[Start of section]
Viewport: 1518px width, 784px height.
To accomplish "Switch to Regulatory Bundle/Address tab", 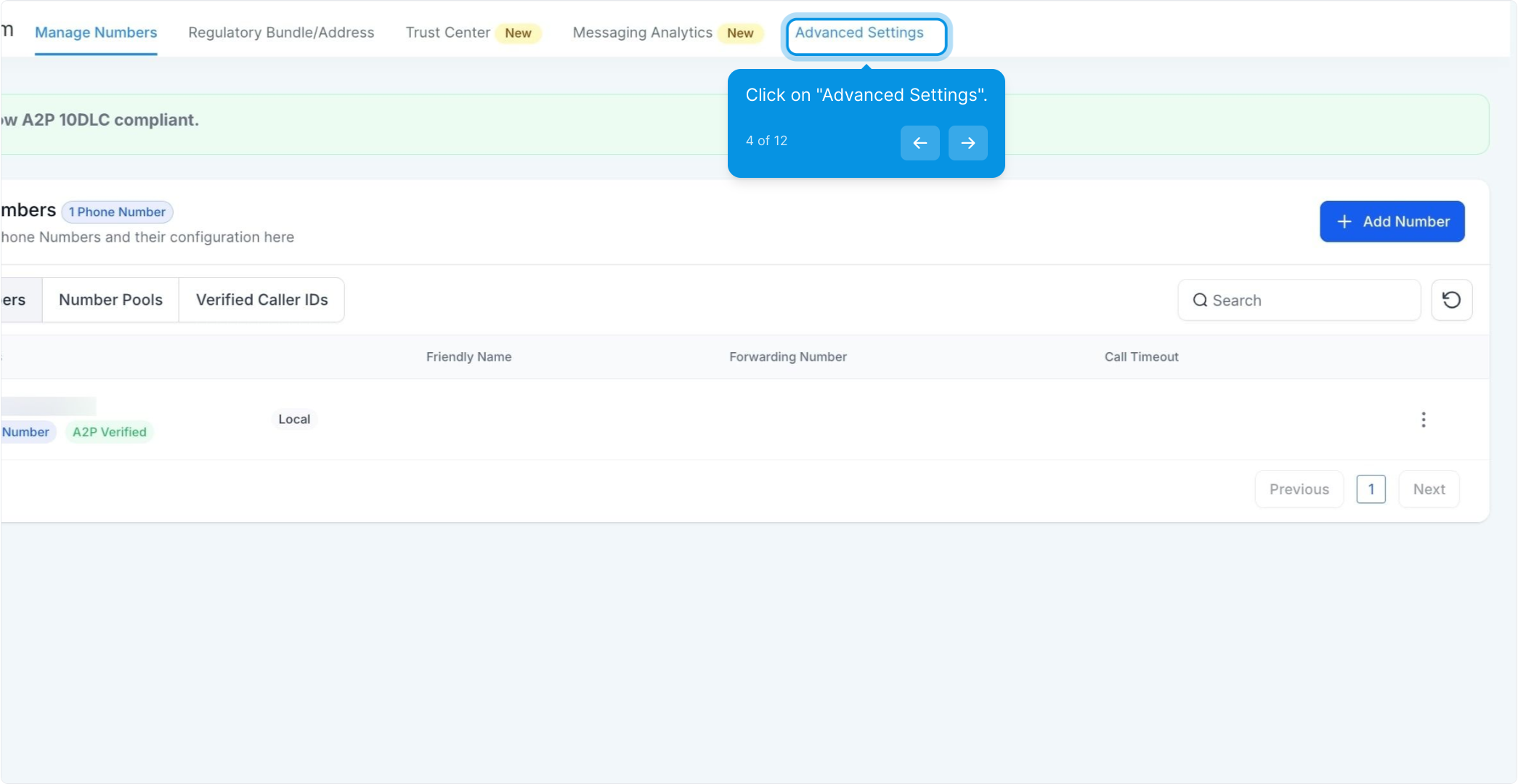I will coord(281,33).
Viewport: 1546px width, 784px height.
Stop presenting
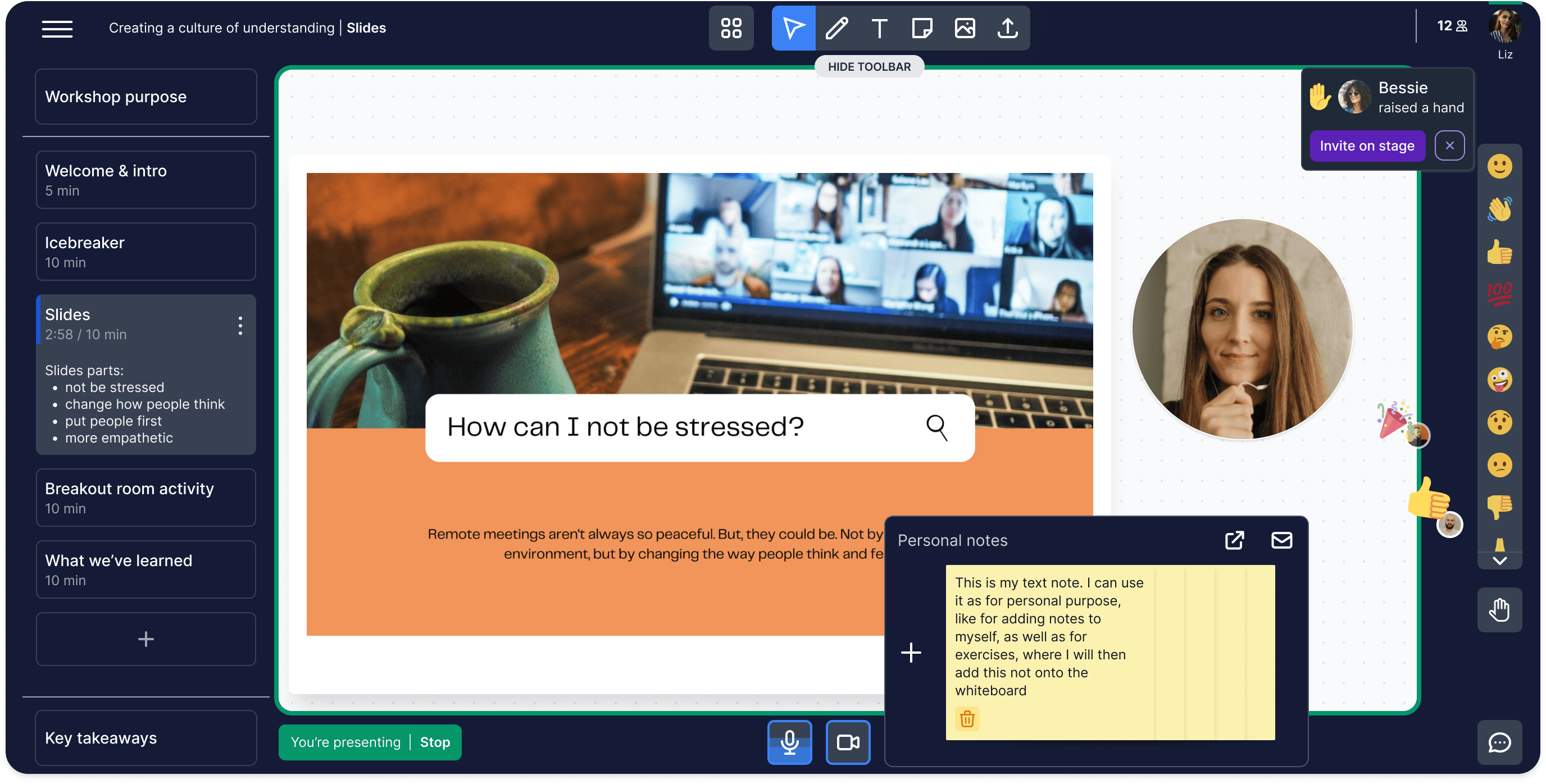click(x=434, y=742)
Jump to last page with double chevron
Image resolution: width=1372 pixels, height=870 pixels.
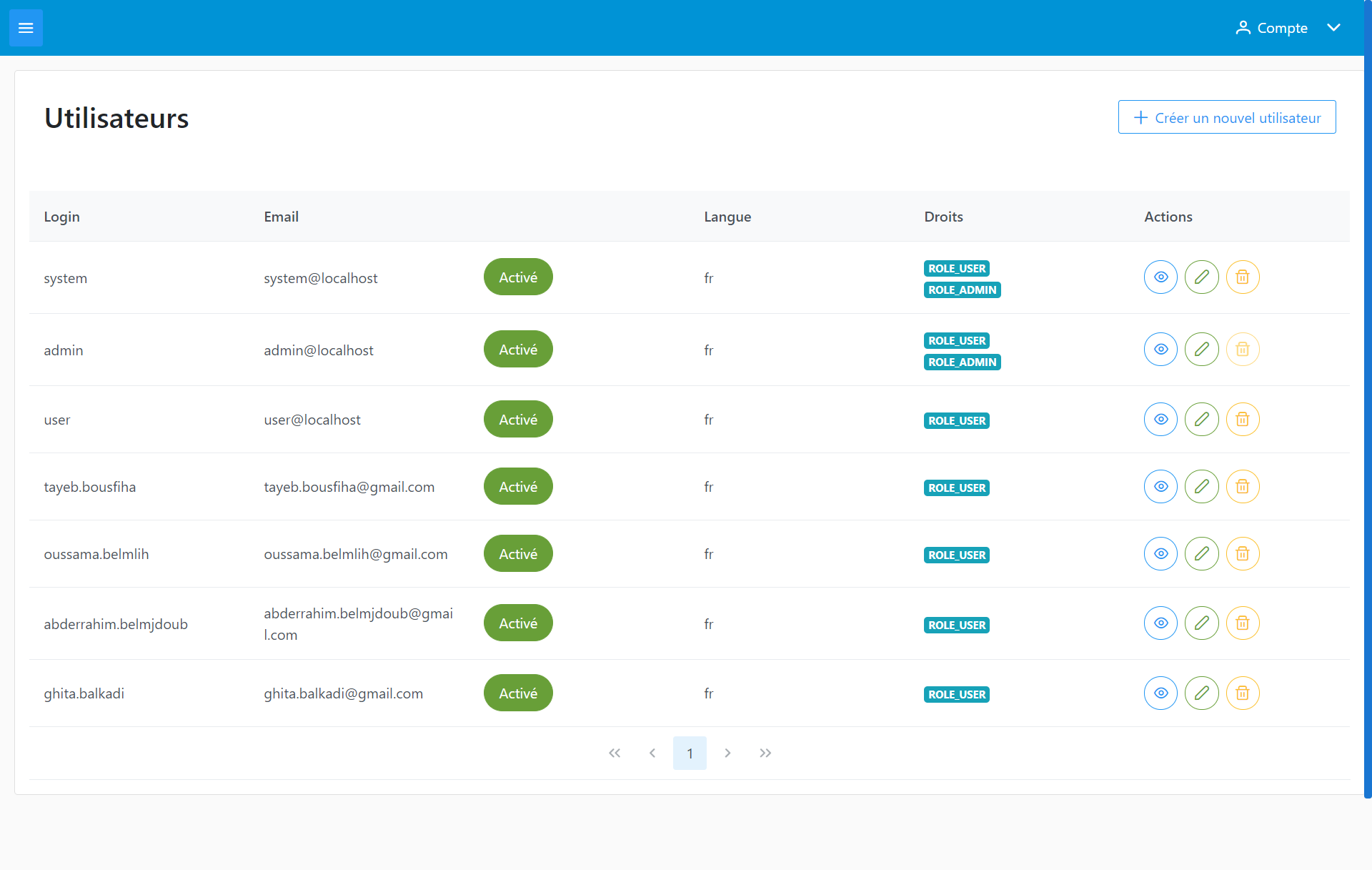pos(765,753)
[End of section]
DESCRIPTION OF THE TASK – Which lines above contain the word "Viewport"? Copy each of them.

EXERCISE OUTPUT –
Viewport: 1518px width, 784px height.
Viewport: 1546px width, 784px height.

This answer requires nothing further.